_Passage given_.

[START]

Re: get first and last date of a month

Hi

to get the last date of the particular month
the below one line script works

echo `cal 4 2005`| awk '{print $NF}'
This gives the last last day of the April 2005 so you can pass the month and year as arguments if required..
for the current month
echo `cal`| awk '{print $NF}'

For the first date of the month it is no doubt that every month starts with 1st
Honored Contributor Honored Contributor

Re: get first and last date of a month

Hi,
please see here for a number of solutions for a similar problem:
http://forums1.itrc.hp.com/service/forums/questionanswer.do?threadId=237796

cal and awk
or
caljd.sh by A. Clay
Honored Contributor Honored Contributor

Re: get first and last date of a month

Here's a script that just uses cal with some simple tools to extract:

- name of the month (October)
- day of the week for 1st day (Sun)
- last day number in the month (31)
- day of the week for the last day (Tue)

given month and year.
-------------------------------------

#!/usr/bin/sh
# usage: firstlast MM YY (or YYYY)

export PATH=/usr/bin
set -A DAY Sun Mon Tue Wed Thu Fri Sat
MYNAME=${0##*/}

function Usage
{
[ $# -gt 0 ] && echo "\n$@"
cat << EOF

Usage: $MYNAME MM YY
where: MM = month number (1-12)
and: YY = year (2 or 4 digits)

EOF
exit
}

[ $# -ne 2 ] && Usage
MON=$1
[ $MON -lt 1 -o $MON -gt 12 ] && Usage "Month not 1-12"
YEAR=$2
[ $YEAR -lt 100 ] && let YEAR=YEAR+2000
MONTHNAME=$(cal $MON $YEAR | head -1 | awk '{print $1}')

# WKQTY is the number of elements on the week line
WKQTY=$(cal $MON $YEAR | head -3 | tail -1 | wc -w)

# The number of days in the first week for cal will define
# which day the 1st falls on. Just subtract the $WKQTY from
# 7 and that will be the array index for the weekday
let WKDAYINDEX=7-$WKQTY
WKDAY1ST=${DAY[$WKDAYINDEX]}

LASTDAY=$(echo $(cal $MON $YEAR) | awk '{print $NF}')

[END]

Carry on the forum thread about getting the first and last date of a month, starting immediately after the line that assigns LASTDAY.

[Stored dataset items]

[START]

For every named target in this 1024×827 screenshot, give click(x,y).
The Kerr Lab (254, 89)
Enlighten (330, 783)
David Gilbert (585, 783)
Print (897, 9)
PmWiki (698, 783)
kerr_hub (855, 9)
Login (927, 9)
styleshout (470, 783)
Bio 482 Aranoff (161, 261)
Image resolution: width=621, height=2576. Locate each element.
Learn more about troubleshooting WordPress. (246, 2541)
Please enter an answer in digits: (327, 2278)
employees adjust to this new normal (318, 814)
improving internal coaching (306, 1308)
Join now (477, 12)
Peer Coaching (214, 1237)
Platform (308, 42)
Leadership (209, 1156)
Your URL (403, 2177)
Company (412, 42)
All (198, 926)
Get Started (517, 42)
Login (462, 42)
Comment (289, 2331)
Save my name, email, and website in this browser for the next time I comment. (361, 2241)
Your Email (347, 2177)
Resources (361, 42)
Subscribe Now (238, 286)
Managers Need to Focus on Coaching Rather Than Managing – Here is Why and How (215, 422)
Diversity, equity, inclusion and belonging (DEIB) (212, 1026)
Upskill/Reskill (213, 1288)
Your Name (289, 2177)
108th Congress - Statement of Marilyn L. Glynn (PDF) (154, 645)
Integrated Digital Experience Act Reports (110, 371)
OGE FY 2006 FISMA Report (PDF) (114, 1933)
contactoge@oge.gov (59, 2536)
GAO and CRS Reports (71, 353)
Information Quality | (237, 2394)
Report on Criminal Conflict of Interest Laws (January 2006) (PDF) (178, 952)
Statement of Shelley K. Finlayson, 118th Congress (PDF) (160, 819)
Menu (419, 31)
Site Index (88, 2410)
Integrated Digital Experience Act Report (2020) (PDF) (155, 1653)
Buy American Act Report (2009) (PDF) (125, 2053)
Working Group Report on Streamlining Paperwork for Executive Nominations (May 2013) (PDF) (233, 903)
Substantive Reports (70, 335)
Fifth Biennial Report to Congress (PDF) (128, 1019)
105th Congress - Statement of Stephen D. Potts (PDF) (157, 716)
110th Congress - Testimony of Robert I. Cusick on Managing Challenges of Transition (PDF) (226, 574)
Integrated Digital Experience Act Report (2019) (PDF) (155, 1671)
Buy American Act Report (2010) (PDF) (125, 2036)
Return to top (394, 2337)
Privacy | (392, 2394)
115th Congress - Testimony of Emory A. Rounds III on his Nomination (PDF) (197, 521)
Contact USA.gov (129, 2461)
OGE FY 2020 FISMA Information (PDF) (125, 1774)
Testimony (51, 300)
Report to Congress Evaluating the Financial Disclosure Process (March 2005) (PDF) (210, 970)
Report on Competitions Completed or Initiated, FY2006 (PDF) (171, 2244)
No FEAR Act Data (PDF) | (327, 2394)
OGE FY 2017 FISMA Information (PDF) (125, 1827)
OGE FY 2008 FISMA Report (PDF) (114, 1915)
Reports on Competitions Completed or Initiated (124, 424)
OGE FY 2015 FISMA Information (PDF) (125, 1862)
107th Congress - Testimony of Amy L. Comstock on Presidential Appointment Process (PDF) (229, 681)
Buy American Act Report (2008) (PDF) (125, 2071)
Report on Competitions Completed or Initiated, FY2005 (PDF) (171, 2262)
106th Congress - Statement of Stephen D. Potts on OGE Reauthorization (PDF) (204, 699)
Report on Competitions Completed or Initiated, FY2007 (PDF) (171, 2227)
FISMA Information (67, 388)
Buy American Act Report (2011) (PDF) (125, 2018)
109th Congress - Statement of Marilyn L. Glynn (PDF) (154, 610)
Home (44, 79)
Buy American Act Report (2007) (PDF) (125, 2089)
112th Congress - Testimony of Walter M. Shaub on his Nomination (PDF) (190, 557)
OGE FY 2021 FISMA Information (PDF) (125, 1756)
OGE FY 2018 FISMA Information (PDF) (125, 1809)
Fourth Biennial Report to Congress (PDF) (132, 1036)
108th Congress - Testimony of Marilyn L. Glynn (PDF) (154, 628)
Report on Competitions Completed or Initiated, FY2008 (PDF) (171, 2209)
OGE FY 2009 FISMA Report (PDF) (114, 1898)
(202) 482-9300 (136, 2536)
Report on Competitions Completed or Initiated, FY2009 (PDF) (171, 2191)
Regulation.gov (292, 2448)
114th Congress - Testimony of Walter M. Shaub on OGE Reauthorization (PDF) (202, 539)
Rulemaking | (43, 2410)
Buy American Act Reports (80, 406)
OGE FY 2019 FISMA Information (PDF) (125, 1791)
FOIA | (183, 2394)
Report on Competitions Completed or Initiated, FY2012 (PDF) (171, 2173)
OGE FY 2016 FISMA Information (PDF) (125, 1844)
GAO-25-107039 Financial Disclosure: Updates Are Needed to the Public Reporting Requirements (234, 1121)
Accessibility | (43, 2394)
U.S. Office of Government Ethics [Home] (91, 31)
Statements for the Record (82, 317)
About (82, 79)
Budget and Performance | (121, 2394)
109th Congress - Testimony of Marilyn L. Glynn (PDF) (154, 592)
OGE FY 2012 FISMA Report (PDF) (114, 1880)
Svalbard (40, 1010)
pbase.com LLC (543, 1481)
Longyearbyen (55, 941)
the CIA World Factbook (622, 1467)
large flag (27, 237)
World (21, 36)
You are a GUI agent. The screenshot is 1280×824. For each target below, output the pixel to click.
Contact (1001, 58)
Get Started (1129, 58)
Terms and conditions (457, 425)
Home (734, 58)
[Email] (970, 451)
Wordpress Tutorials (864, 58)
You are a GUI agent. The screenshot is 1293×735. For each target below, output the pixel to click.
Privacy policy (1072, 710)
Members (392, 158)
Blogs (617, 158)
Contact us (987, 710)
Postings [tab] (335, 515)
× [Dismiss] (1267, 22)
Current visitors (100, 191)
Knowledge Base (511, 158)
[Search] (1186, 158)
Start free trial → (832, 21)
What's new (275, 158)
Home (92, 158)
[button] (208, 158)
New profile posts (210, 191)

[END]

_Solved problem_.
# WKQTY is the number of elements in the last week
# Subtract 1 to get the index for day of week $DAY
WKQTY="$(cal $MON $YEAR | grep $LASTDAY | wc -w)"
let WKDAYINDEX=$WKQTY-1
WKDAYLAST=${DAY[$WKDAYINDEX]}

echo "\nmonth $MONTHNAME $YEAR"
echo " first day 1 is $WKDAY1ST"
echo " last day $LASTDAY is $WKDAYLAST"
echo
cal $MON $YEAR

-------------------------------------
No need to use all the code - just extract the portion that you need (such as $LASTDAY=)
Respected Contributor Respected Contributor

Re: get first and last date of a month

Here is a Perl script that will work

#!/usr/bin/perl
use Date::Manip;

$now=&UnixDate("today","%m/%d/%Y");

@years=(qw/2004 2005 2006/);
foreach $years(@years) {
print("The Following is the Last Day of the Months for $years\n");
foreach(qw/January February March April May June July August September October
November December/) {
$date1=&UnixDate("last day in $_ $years","%m/%d/%Y");
print("$date1\n");
if($date1=~/$now/) {
pass $date1 to sql statement
}

Hope this helps

Honored Contributor Honored Contributor

Re: get first and last date of a month

try setting these variables in your shell script to get the first and last day of the month:

firstDay=$(cal | awk 'BEGIN{RS=""}{print $10}')

lastDay=$(cal | awk 'BEGIN{RS=""}{print $NF}')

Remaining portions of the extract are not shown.